Eine Erklärung, warum und nach welchen Kriterien gerade er ausgewählt wurde, erhält Schmidt nicht: Von der MSE habe er keine Informationen bekommen, nur den Bescheid mit der Kontostandsinformation und ein standardisiertes Merkblatt zur Erhebung der Niederschlagswassergebühr. "Wie ich an mein Geld komme, steht da nicht drin. Die Stadt lässt einen in diesem Fall komplett alleine", kritisiert Schmidt. Sein Unmut ist verständlich, schließlich kennt er nicht alle anderen 41 Anlieger.

Ganz zu schweigen von der Frage, wie er deren Anteile an den Gebühren eintreiben soll oder was er machen kann, wenn jemand sich weigert zu bezahlen. Da ihm also "das ganze Procedere, vorsichtig ausgedrückt, sehr befremdlich vorkommt" und er als Vater von vier Kindern im Alter von eins bis acht Jahren die Übertragung dieser Aufgabe als nicht geringe finanzielle Belastung empfindet, legt er Widerspruch gegen den Bescheid ein.

Bis darüber entschieden ist, setzt daraufhin die MSE die Zahlungsfrist für die Niederschlagswassergebühr tatsächlich aus. Doch weil er nicht weiß, wie die Prüfung ausgeht, und er wenig Hoffnung auf ein Entgegenkommen der Stadt setzt, wendet sich Matthias Schmidt im Februar mit einer Petition (Aktenzeichen KI.0378.18) an den bayerischen Landtag. Sein konkretes Anliegen: "(1) Bitte um ein von Anfang an transparentes, gerechtes Verfahren, das Härten vermeidet; (2) Die Bitte, dass vorrangig die zuständigen Behörden sich um die Angelegenheit kümmern und nicht einzelnen Bürgern hier aufwendige Aufgaben aufgebürdet werden; insbesondere da die Behörde im konkreten Fall Zugriff auf alle relevanten Daten besitzt ..."

Zweifel an der geübten Praxis, einen Schuldner für alle Schuldner heranzuziehen, scheint zu diesem Zeitpunkt bei der MSE niemand zu haben. Im Gegenteil, der städtische Eigenbetrieb teilt Schmidt am 8. Februar mit: "Das Rechtsinstitut der Gesamtschuldnerschaft ist im Gebührenrecht üblich und wurde mehrfach sowohl von der Regierung von Oberbayern bestätigt, als auch gerichtlich überprüft und für rechtmäßig erklärt.

Wendung nach drei Monaten

Auch der Stadtrat der Landeshauptstadt München hat diese Vorgehensweise in der Vergangenheit explizit bestätigt. (...) Eine Aufteilung der Niederschlagswassergebühr auf die einzelnen Miteigentümer*innen würde - auch im Hinblick auf die zahlreichen vergleichbaren Fälle im Stadtgebiet - zu unverhältnismäßig hohen Verwaltungskosten führen, die dann auf alle Gebührenschuldner*innen der Landeshauptstadt München umgelegt werden müssten." Seinen "Unmut über die - von außen betrachtet - nicht immer logische Vorgehensweise der Gebührenveranlagung" könne man nachvollziehen, hoffe aber auf sein Verständnis, dass man ihm "im Hinblick auf die Gesamtheit der Gebührenzahler*innen nicht entgegenkommen" könne. Im Klartext: Matthias Schmidt soll bezahlen.

[Gespeicherte Einträge]
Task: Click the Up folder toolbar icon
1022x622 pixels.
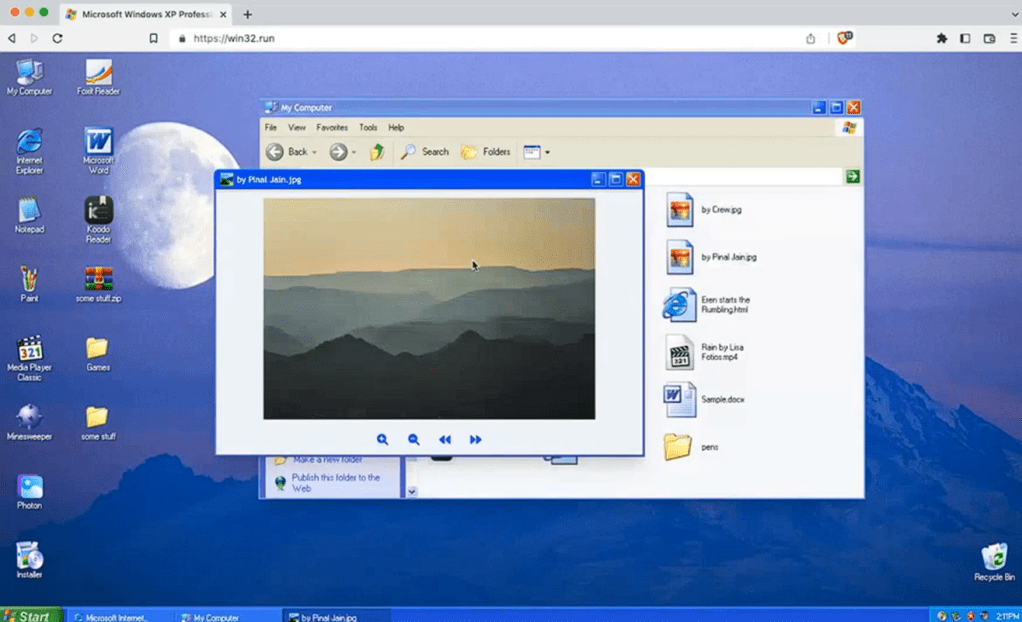Action: pyautogui.click(x=377, y=151)
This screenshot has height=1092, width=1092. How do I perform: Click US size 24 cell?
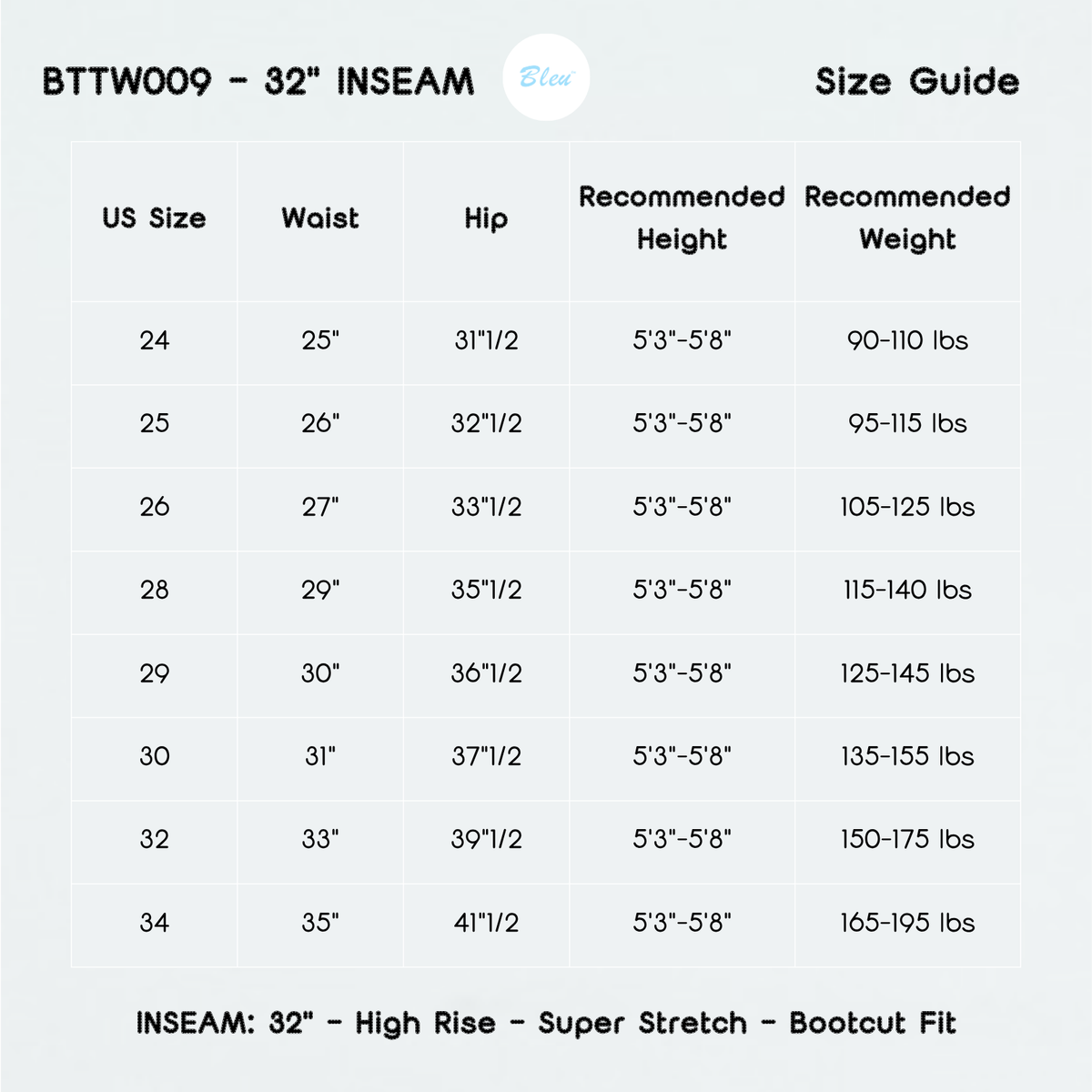click(x=155, y=340)
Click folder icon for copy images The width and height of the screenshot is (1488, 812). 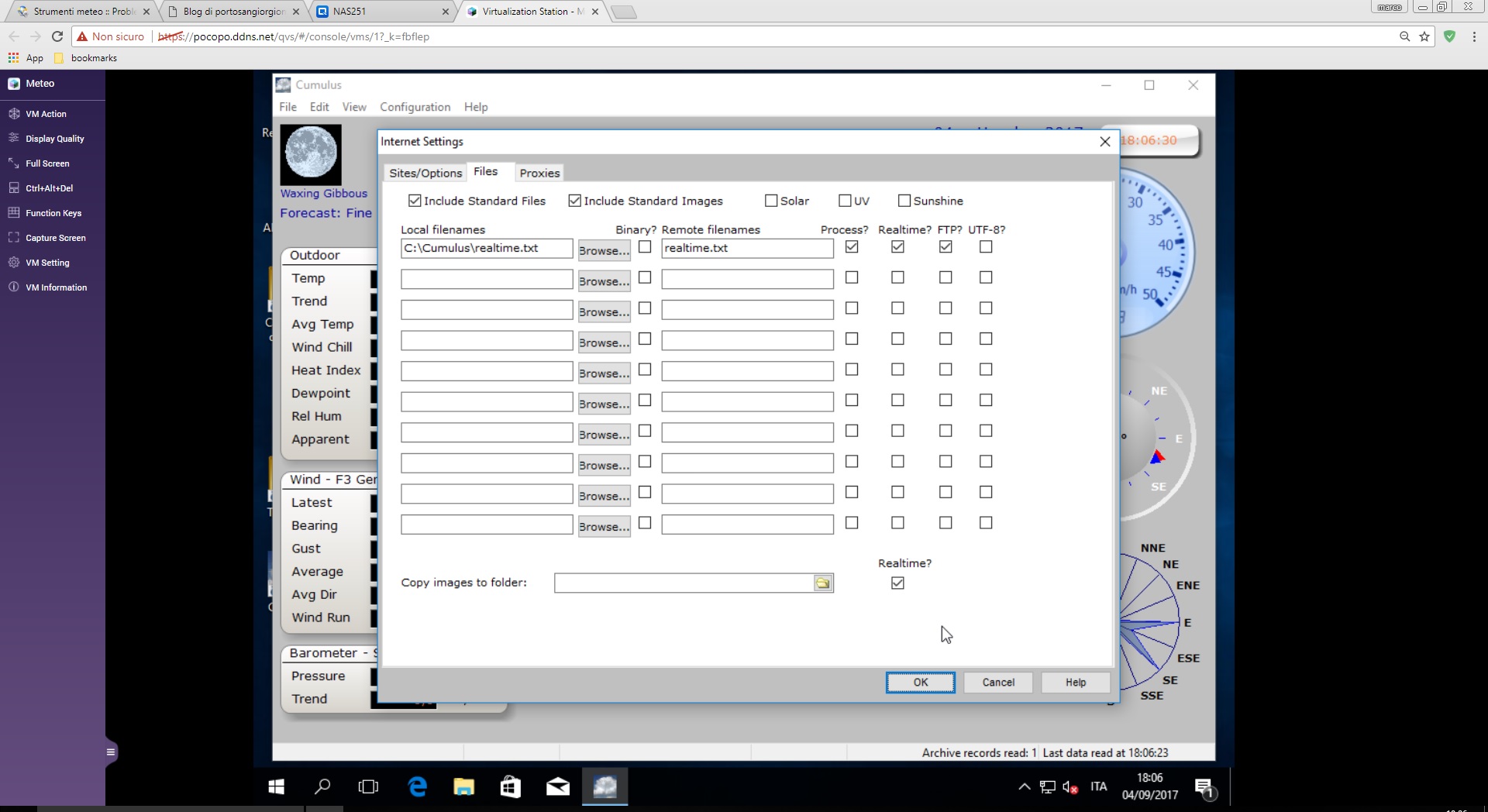tap(822, 583)
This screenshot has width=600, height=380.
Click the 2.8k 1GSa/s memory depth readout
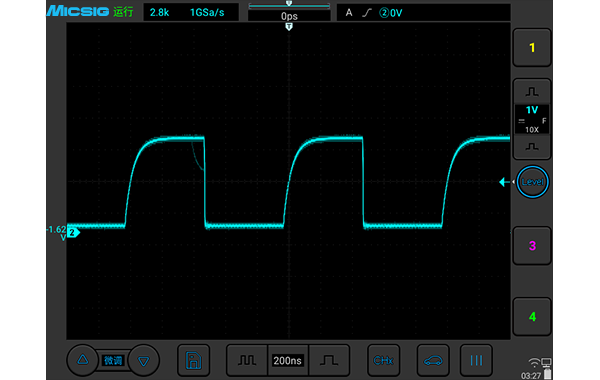click(191, 13)
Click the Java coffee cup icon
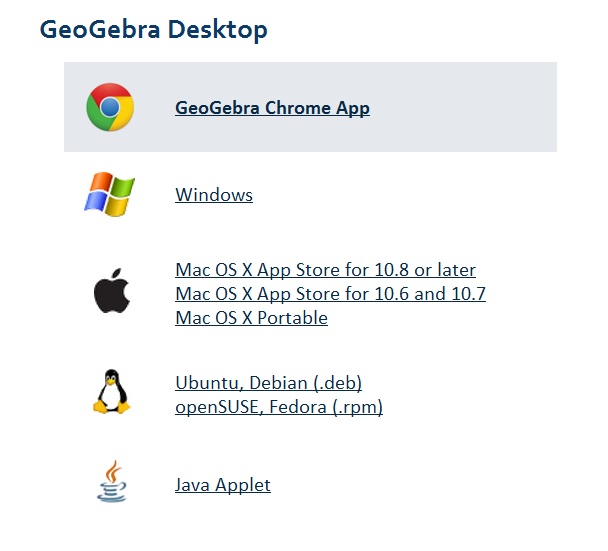The width and height of the screenshot is (608, 551). 112,481
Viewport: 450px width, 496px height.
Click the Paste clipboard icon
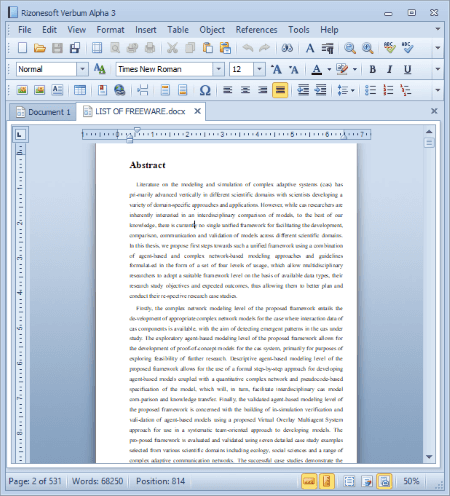click(208, 48)
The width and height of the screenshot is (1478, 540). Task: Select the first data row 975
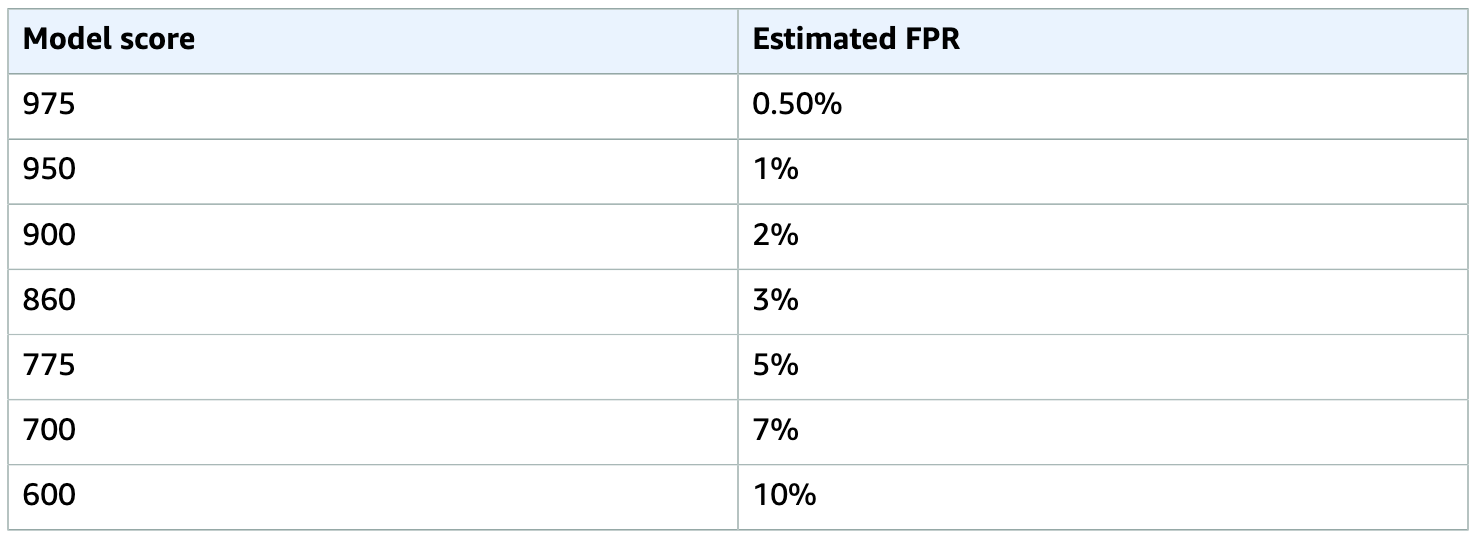(49, 105)
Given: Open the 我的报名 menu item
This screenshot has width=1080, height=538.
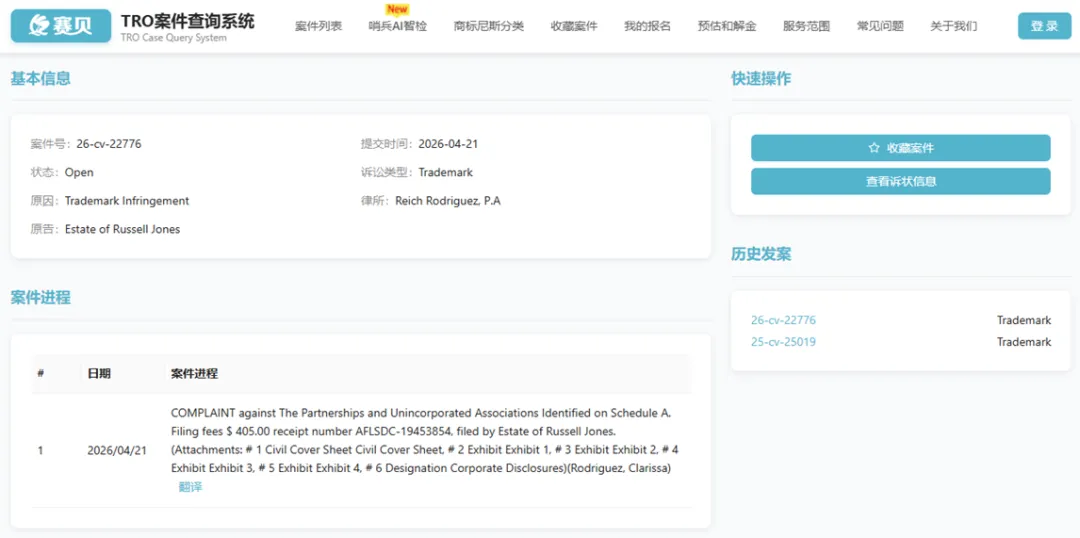Looking at the screenshot, I should pos(647,26).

AUFGABEN BEARBEITEN —
1. Schreibe den Text zur Niederschlagswassergebühr neu, beginnend bei "Wendung nach drei" und endend bei "Matthias Schmidt soll bezahlen.". Setze dabei "Bearbeitungskosten" an die Stelle von "Verwaltungskosten".
2. Ermittle in den Einträgen jede Zeile, in der die Zeichenfolge "This" vorkommt, und gib diese Zeilen vollständig wieder.

LÖSUNGEN —
1.
Wendung nach drei Monaten

Auch der Stadtrat der Landeshauptstadt München hat diese Vorgehensweise in der Vergangenheit explizit bestätigt. (...) Eine Aufteilung der Niederschlagswassergebühr auf die einzelnen Miteigentümer*innen würde - auch im Hinblick auf die zahlreichen vergleichbaren Fälle im Stadtgebiet - zu unverhältnismäßig hohen Bearbeitungskosten führen, die dann auf alle Gebührenschuldner*innen der Landeshauptstadt München umgelegt werden müssten." Seinen "Unmut über die - von außen betrachtet - nicht immer logische Vorgehensweise der Gebührenveranlagung" könne man nachvollziehen, hoffe aber auf sein Verständnis, dass man ihm "im Hinblick auf die Gesamtheit der Gebührenzahler*innen nicht entgegenkommen" könne. Im Klartext: Matthias Schmidt soll bezahlen.

2.
This screenshot has height=1092, width=1092. How do I perform: Click US size 24 cell?
This screenshot has width=600, height=380.
This screenshot has width=1080, height=538.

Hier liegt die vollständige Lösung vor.